Drawing and Sculpture
My drawings are done mainly as a help towards making sculpture – as a means of generating ideas for sculpture, tapping oneself for the initial idea: and as a way of sorting out ideas and developing them.
Also, sculpture compared with drawing is a slow means of expression, and I find drawing a useful outlet for ideas which there is not time enough to realise as sculpture. And I use drawing as a method of study and observation of natural forms (drawings from life, drawings of bones, shells, etc.).
Experience though has taught me that the difference there is between drawing and sculpture should not be forgotten. A sculptural idea which may be satisfactory as a drawing always needs some alteration when translated into sculpture.
At one time whenever I made drawings for sculpture I tried to give them as much the illusion of real sculpture as I could – that is, I drew by the method of illusion, of light falling on a solid object. But I now find that carrying a drawing so far that it becomes a substitute for the sculpture either weakens the desire to do the sculpture, or is likely to make the sculpture only a dead realisation of the drawing.
I now leave a wider latitude in the interpretation of the drawings I make for sculpture, and draw often in line and flat tones without the light and shade illusion of three dimensions; but this does not mean that the vision behind the drawing is only two dimensional.
Abstraction and Surrealism
The violent quarrel between the abstractionists and the surrealists seems to me quite unnecessary. All good art has contained both abstract and surrealist elements, just as it has contained both classical and romantic elements – order and surprise, intellect and imagination, conscious and unconscious. Both sides of the artist's personality must play their part. And I think the first inception of a painting or a sculpture may begin from either end. As far as my own experience is concerned, I sometimes begin a drawing with no preconceived problem to solve, with only the desire to use pencil on paper, and make lines, tones and shapes with no conscious aim; but as my mind takes in what is so produced, a point arrives where some idea becomes conscious and crystallises, and then a control and ordering begin to take place.
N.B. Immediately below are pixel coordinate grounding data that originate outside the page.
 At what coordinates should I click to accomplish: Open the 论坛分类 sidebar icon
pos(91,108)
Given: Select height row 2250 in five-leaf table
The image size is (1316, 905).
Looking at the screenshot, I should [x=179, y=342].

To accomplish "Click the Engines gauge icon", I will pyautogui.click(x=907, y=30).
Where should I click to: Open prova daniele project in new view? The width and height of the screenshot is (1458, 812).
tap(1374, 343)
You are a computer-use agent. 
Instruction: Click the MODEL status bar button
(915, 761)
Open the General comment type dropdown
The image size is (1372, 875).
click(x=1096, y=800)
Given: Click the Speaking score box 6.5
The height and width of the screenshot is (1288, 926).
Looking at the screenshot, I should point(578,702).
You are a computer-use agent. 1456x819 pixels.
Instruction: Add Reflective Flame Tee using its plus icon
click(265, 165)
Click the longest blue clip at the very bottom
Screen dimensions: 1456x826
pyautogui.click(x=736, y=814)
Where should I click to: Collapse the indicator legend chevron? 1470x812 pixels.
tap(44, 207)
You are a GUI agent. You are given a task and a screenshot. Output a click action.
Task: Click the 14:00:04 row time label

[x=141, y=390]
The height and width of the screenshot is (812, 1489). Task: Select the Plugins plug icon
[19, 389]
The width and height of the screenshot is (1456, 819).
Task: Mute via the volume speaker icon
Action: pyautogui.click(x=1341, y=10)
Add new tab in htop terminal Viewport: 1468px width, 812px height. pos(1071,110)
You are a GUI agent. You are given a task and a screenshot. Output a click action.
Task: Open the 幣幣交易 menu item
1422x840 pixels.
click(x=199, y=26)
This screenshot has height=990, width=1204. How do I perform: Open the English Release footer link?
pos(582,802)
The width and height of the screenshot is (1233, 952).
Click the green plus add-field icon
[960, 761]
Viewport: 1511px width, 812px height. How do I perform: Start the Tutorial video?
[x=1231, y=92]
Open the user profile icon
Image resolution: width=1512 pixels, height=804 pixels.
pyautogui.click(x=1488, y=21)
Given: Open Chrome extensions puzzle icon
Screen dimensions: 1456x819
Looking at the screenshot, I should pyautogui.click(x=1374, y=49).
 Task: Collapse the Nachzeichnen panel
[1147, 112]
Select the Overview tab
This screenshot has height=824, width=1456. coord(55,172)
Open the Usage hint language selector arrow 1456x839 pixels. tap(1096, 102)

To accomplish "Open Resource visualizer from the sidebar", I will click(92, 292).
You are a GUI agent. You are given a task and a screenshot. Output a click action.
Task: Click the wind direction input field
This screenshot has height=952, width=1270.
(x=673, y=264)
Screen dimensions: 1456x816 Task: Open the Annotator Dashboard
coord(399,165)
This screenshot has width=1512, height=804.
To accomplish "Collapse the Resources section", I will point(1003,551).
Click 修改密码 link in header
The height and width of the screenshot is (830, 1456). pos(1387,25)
Or sometimes I start with a set subject; or to solve, in a block of stone of known dimensions, a sculptural problem I've given myself, and then consciously attempt to build an ordered relationship of forms, which shall express my idea. But if the work is to be more than just a sculptural exercise, unexplainable jumps in the process of thought occur; and the imagination plays its part.
It might seem from what I have said of shape and form that I regard them as ends in themselves. Far from it. I am very much aware that associational psychological factors play a large part in sculpture. The meaning and significance of form itself probably depends on the countless associations of man's history. For example, rounded forms convey an idea of fruitful- ness, maturity, probably because the earth, women's breasts, and most fruits are rounded, and these shapes are important because they have this background in our habits of perception. I think the humanist organic element will always be for me of fundamental importance in sculpture, giving sculpture its vitality. Each particular carving I make takes on in my mind a human, or occasionally animal, character and personality, and this personality controls its design and formal qualities, and makes me satisfied or dissatisfied with the work as it develops.
My own aim and direction seems to be consistent with these beliefs, though it does not depend upon them. My sculpture is becoming less representational, less an outward visual copy, and so what some people would call more abstract; but only because I believe that in this way I can present the human psychological content of my work with the greatest directness and intensity.